A mediatização dos últimos casos de detenções e prisões preventivas de personalidades colocadas no topo da administração pública tem gerado críticas ao que chamam “justiça-espectáculo” e “comunicação violadora do segredo de justiça”. Tal circunstancialismo merece uma breve reflexão sobre o tema.

Foi a partir da década de 80 que alguns julgamentos começaram a atrair a atenção dos órgãos de comunicação social, não só pela natureza dos crimes investigados, mas sobretudo pelas figuras públicas envolvidas nesses processos. A vida política era até então um mundo à parte, como que subtraída à jurisdição dos tribunais e à sindicância da comunicação social. Entretanto, os meios de comunicação social, com o 25 de Abril, haviam já adquirido um estatuto de independência, o que levou ao início da investigação jornalística de factos suspeitos, quando constituíam escândalos de corrupção ou crimes de “colarinho branco”. A “descoberta” dos tribunais pelos media suscitou questões novas na administração da justiça entre os profissionais do foro e os jornalistas, o que levou o Conselho Distrital do Porto da Ordem dos Advogados a chamar a atenção para o fenómeno, emitindo um comunicado (JN-07.05.94), chamando a atenção para o facto de a independência dos tribunais se colocar em termos diferentes daqueles em que se colocava anteriormente e alertava os operadores judiciários para a necessidade de preservar o segredo de justiça e de evitar que o público fique com a sensação de que as decisões judiciais são proferidas de acordo com “a verdade e o juízo” previamente definidos pela comunicação social.

Creio existir um amplo consenso sobre a necessidade de sensibilizar os juízes, logo na sua formação, para as virtualidades de um são relacionamento com o público em geral e os profissionais da comunicação social, em ordem a salvaguardar a dignidade e a imagem da justiça.
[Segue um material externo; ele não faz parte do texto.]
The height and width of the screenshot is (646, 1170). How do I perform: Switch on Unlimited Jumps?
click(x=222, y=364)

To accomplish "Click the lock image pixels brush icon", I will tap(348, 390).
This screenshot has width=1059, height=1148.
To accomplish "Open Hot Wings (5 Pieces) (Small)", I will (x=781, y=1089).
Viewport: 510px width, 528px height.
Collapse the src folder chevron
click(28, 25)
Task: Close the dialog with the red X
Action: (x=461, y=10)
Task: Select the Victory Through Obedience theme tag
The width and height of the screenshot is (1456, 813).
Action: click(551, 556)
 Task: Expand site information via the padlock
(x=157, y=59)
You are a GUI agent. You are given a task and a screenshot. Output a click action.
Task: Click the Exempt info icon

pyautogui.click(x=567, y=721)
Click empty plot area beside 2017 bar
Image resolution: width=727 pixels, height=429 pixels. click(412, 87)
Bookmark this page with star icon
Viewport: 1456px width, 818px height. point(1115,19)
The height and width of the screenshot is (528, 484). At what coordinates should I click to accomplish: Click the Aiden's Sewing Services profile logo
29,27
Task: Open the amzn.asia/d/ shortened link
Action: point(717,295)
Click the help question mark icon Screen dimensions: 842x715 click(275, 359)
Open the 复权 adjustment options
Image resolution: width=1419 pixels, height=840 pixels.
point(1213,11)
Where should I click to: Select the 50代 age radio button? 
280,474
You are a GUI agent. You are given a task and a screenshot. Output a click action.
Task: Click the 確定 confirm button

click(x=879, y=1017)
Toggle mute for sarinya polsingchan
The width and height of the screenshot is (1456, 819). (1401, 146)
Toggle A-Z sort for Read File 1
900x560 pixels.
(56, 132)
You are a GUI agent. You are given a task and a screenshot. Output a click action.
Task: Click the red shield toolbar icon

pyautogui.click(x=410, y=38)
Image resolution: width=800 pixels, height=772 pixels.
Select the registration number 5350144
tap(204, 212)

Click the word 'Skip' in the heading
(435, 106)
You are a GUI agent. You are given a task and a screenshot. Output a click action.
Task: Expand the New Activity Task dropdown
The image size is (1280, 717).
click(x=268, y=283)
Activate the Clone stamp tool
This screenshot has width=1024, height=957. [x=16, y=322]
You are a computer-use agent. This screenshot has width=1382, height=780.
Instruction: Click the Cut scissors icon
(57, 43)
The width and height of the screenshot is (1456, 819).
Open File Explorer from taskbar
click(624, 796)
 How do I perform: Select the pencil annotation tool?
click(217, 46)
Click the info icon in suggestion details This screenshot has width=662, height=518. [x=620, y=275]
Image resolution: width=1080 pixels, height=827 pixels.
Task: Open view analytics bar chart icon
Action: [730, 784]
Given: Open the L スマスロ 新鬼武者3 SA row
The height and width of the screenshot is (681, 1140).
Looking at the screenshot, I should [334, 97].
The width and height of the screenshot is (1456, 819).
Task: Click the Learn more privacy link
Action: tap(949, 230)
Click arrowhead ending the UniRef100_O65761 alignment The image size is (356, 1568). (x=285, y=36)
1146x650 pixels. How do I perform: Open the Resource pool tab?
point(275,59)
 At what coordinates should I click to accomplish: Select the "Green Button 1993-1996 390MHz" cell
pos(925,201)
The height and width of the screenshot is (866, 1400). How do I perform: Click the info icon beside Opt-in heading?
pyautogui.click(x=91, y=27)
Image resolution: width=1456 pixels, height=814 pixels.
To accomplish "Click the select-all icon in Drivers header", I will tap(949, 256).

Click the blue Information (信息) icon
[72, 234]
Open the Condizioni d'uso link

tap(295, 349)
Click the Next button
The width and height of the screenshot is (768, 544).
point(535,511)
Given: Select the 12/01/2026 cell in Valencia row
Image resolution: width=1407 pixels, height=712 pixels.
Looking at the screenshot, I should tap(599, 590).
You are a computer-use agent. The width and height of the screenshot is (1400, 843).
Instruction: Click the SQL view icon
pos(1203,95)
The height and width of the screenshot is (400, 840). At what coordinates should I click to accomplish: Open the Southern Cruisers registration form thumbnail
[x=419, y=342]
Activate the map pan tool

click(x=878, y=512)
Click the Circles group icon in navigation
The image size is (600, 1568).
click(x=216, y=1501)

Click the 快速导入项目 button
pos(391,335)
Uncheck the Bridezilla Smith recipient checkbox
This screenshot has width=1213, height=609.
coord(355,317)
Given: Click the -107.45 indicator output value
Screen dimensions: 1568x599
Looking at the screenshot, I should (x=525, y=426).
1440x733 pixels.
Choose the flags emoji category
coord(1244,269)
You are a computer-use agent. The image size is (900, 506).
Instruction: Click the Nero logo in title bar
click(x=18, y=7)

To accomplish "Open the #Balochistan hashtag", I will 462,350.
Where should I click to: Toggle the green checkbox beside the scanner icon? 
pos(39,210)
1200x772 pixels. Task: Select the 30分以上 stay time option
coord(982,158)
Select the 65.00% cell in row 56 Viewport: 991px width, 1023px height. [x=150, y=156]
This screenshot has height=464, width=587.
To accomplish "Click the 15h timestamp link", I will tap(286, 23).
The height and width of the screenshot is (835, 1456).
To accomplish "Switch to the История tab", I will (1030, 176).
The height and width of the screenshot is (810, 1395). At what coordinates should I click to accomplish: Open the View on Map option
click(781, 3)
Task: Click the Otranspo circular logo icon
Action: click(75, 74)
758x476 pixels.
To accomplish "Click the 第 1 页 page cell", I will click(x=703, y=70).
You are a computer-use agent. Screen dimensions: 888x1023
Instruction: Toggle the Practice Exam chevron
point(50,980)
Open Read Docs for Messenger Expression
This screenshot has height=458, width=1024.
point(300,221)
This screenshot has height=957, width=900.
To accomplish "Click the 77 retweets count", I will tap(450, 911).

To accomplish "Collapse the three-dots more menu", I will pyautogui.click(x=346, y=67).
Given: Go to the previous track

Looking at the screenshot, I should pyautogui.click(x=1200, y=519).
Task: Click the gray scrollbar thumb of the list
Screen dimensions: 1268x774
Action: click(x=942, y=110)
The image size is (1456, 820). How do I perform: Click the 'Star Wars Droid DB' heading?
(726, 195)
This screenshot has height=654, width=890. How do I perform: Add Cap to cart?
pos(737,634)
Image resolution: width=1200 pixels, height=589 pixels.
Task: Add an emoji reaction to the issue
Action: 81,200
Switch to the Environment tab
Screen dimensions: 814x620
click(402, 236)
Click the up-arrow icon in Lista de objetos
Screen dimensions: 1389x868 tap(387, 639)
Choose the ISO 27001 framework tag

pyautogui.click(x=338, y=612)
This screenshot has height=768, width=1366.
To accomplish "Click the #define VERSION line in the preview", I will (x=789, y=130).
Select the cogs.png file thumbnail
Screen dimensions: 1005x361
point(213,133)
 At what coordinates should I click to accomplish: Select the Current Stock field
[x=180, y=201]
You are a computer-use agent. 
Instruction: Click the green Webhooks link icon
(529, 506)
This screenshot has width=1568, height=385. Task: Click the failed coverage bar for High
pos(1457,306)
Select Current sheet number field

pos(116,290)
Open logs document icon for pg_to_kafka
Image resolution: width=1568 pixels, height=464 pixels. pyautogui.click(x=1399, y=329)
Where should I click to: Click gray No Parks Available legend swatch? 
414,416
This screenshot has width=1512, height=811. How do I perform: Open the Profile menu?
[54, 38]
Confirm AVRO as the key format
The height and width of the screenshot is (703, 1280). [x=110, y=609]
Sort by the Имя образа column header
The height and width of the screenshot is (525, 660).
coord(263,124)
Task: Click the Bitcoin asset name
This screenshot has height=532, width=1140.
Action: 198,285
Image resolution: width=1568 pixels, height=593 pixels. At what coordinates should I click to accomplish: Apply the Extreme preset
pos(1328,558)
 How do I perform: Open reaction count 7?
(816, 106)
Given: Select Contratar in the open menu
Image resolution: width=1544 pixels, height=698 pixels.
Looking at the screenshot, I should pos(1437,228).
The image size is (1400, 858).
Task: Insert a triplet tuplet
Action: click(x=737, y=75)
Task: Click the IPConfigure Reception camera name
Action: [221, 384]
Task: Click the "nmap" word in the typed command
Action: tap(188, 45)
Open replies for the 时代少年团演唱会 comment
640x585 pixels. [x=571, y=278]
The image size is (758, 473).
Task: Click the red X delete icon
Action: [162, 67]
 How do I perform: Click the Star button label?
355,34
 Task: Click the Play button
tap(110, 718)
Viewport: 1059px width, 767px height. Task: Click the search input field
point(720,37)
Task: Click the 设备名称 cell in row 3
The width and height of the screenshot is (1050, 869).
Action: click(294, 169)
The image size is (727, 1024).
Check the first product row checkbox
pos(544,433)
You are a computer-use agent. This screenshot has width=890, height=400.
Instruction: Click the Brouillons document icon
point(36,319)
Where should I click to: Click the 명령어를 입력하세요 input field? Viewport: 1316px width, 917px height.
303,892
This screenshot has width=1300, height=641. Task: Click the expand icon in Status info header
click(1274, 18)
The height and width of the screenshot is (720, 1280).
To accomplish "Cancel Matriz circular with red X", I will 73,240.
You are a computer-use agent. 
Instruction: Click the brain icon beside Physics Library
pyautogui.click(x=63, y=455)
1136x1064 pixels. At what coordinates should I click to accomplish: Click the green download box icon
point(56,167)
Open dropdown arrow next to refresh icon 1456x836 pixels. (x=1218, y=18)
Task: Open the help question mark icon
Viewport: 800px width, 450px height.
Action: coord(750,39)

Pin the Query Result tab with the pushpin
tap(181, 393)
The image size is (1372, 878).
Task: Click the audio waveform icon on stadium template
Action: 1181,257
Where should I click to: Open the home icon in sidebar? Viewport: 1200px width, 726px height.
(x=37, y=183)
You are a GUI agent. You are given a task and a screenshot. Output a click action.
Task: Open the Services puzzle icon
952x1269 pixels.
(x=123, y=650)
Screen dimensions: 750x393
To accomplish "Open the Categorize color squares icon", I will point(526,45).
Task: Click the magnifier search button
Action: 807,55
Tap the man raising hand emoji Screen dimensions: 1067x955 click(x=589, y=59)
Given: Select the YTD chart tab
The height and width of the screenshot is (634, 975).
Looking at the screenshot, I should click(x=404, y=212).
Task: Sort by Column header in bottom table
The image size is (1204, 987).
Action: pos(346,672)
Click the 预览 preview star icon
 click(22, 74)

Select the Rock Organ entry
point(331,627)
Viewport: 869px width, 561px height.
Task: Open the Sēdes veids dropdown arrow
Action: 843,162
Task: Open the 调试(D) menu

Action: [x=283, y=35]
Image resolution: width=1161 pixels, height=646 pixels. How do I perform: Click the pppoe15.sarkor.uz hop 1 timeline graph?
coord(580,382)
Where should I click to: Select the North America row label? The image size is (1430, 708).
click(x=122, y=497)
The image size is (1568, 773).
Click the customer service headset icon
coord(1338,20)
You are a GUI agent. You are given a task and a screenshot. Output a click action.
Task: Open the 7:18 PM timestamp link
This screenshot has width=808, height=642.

De igual modo, importa consciencializar os jornalistas para as especificidades e os interesses particulares em jogo na actividade judicial, nomeadamente para o respeito do princípio constitucional da presunção de inocência.

A comunicação social não constitui qualquer entrave à boa administração da justiça, antes traduzindo a sua participação nos actos públicos, numa amplificação da publicidade dos julgamentos, permitindo uma fiscalização indirecta pelo povo da forma como é exercida, em seu nome, a justiça em Portugal. Sem perder de vista que os jornalistas e os magistrados obedecem a lógicas de actuações diferentes, é manifesto que o direito a informar não é, em absoluto, incompatível com o direito a um julgamento sereno, a efectuar na sede própria, a que todos os cidadãos têm direito. A opinião pública é a melhor garantia de fiscalização da justiça, servindo tanto para reforçar a autoridade do poder judicial perante os outros poderes do Estado como para proteger os cidadãos dos eventuais abusos dos tribunais. Neste contexto é que se coloca a questão de saber qual o papel da comunicação social na correcção dos vícios da justiça, enquanto órgão do poder do Estado democrático. A justiça e a publicidade, quando correctamente ligadas, poderão propiciar maior garantia da independência dos tribunais aos olhos dos cidadãos.

Por isso, à comunidade jornalística impõe-se uma reflexão acerca dos valores universais que a legitimam no modus operandi, nas suas investigações, em busca da verdade, na certeza de que se demitem das suas funções quando hesitam no seu dever de livre crítica. Ao abraçar e manifestar a ética que contempla os valores do humanismo, dentro de uma perspectiva de pluralismo e liberdade de expressão, os media desempenham um papel importante na evolução das mentalidades e das culturas e na correcção de eventuais comportamentos desviantes na actividade política e judicial.